El presidente de Estados Unidos, Donald Trump, inició su agenda en Asia saludando a la nueva primera ministra japonesa, Sanae Takaichi, en un encuentro que busca fortalecer la alianza bilateral. Tras la reunión, Trump hizo una inusual y amplia promesa: «Cualquier cosa que pueda hacer para ayudar a Japón, estaremos allí».
Takaichi, quien se convirtió en la primera mujer en ocupar el cargo hace solo unos días, debe solidificar la relación con Trump mientras defiende los intereses económicos de su país. Trump, por su parte, busca asegurar una inversión japonesa de 550 mil millones de dólares como parte de un acuerdo comercial que reduciría los aranceles estadounidenses a los productos de Japón.
Ofensiva de Buena Voluntad y Acuerdo Histórico
La primera ministra utilizó sus primeras palabras para honrar el fuerte vínculo que el expresidente Shinzo Abe forjó con Trump, destacando que Abe a menudo le hablaba de su «dinámica diplomacia».
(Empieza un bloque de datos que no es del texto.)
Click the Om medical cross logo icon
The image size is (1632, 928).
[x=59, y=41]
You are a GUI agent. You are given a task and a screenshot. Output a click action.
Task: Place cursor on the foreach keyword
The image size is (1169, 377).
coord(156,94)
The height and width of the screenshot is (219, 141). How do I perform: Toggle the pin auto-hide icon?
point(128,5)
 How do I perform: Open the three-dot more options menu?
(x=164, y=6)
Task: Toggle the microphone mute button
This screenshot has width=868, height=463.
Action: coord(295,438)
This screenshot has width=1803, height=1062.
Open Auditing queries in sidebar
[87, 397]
Takaichi también anunció gestos de buena voluntad para Estados Unidos, incluyendo la donación de 250 cerezos el próximo año para honrar el 250.º aniversario de EE. UU., y el envío de fuegos artificiales para las celebraciones del Día de la Independencia. Su ofensiva podría incluir la posible compra de camiones Ford F-150, abordando la queja de Trump de que Japón no compra vehículos estadounidenses.
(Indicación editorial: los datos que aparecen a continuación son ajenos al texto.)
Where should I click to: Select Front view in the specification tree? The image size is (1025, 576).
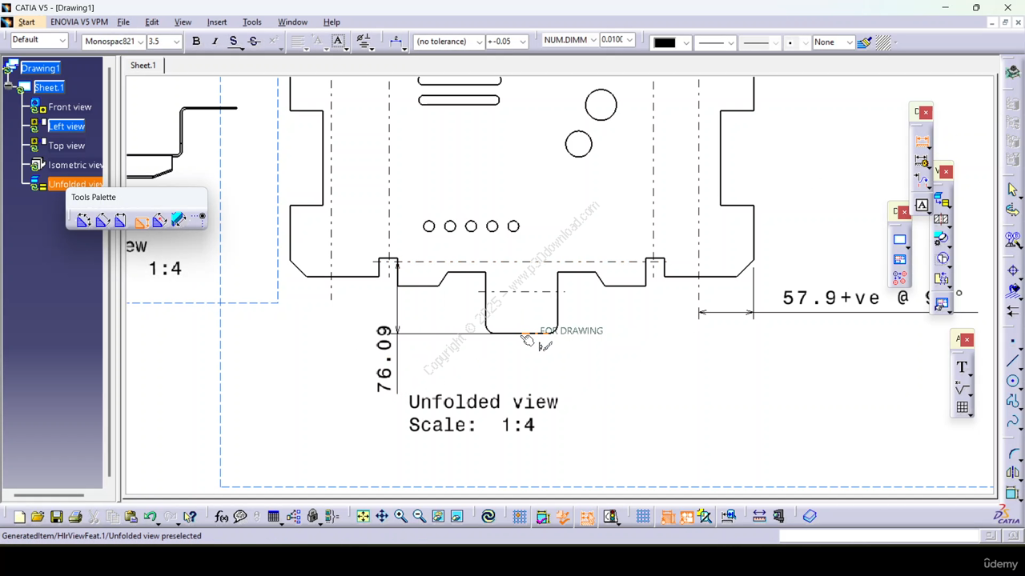(x=70, y=107)
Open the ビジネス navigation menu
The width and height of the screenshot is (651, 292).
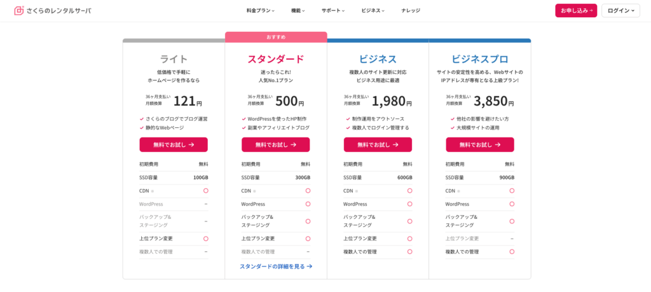(x=373, y=11)
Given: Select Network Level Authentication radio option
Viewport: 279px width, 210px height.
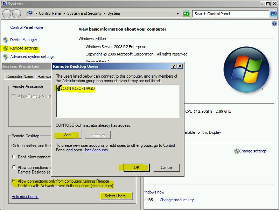Looking at the screenshot, I should [14, 181].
Los dos mandatarios firmaron la implementación de un acuerdo para lo que denominaron la «edad dorada» de la alianza entre sus naciones. Además, rubricaron un segundo acuerdo que establece un marco bilateral para garantizar el suministro de minerales críticos y tierras raras.
Trump, quien calificó el ascenso de Takaichi como «un gran acontecimiento», concluyó enfatizando: «Somos un aliado al más alto nivel». El mandatario tiene previsto reunirse con tropas estadounidenses y líderes empresariales antes de partir a Corea del Sur.